Max Displacement of Particle at x=0.5cm

[lha08]

Homework Statement

What is the maximum displacement of a particle at x=0.5 cm
The equation for the resulting standing wave: y(x,t)= 4sin(1.26x)cos(50.27t) cm.

Homework Equations

The Attempt at a Solution

Like the answer tells me that 4sin(1.26*0.5)=ymax but I'm not sure why we would disregard the cos(50.27t) part...does it have to do with the antinode and node idea because in my book it says that antinodes occurs wherever sink=(plus minus)1...any clarification would be much appreciated

 

[berkeman]

Homework Statement

What is the maximum displacement of a particle at x=0.5 cm
The equation for the resulting standing wave: y(x,t)= 4sin(1.26x)cos(50.27t) cm.

Homework Equations

The Attempt at a Solution

Like the answer tells me that 4sin(1.26*0.5)=ymax but I'm not sure why we would disregard the cos(50.27t) part...does it have to do with the antinode and node idea because in my book it says that antinodes occurs wherever sink=(plus minus)1...any clarification would be much appreciated

As t varies, what is the maximum value of cos(50.27t)?

 

[lha08]

As t varies, what is the maximum value of cos(50.27t)?

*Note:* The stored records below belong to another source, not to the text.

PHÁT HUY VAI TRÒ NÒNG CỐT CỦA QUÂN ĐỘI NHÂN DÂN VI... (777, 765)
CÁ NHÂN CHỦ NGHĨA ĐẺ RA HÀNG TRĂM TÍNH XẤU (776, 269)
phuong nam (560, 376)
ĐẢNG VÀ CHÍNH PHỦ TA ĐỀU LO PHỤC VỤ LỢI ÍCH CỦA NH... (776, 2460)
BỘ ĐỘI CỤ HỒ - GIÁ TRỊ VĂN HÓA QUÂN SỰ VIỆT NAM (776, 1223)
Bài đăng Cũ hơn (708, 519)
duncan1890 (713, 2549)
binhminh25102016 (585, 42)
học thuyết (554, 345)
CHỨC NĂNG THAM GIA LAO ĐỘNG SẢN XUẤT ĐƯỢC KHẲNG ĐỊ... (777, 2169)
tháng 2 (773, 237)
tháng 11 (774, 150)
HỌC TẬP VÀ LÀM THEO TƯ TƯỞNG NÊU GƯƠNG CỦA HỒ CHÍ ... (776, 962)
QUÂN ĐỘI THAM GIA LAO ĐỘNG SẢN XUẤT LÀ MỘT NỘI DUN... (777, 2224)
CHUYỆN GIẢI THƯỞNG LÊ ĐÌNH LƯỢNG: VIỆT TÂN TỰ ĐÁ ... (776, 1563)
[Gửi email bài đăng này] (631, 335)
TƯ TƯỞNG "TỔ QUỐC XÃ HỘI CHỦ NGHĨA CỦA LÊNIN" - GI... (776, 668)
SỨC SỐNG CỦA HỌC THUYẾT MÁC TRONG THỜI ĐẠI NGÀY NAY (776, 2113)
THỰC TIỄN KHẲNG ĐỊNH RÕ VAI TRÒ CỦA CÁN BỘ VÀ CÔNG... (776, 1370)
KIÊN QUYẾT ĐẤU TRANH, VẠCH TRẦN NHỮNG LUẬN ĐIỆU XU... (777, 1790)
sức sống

Well i suppose that we're not given t so do we ignore it?

 

[Redbelly98]

No, we don't ignore t. We allow t to have any value possible.

And so the maximum value of cos(50.27t) is ?

 

[lha08]

No, we don't ignore t. We allow t to have any value possible.

And so the maximum value of cos(50.27t) is ?

ummm the amplitude?

 

[Ouabache]

ummm the amplitude?

The amplitude will vary depending on what you choose for t.
How about plugging in a range of values for t in cos(50.27t) and plot your results? Does it have a maximum?

 

[CompuChip]

The amplitude will vary depending on what you choose for t.
How about plugging in a range of values for t in cos(50.27t) and plot your results? Does it have a maximum?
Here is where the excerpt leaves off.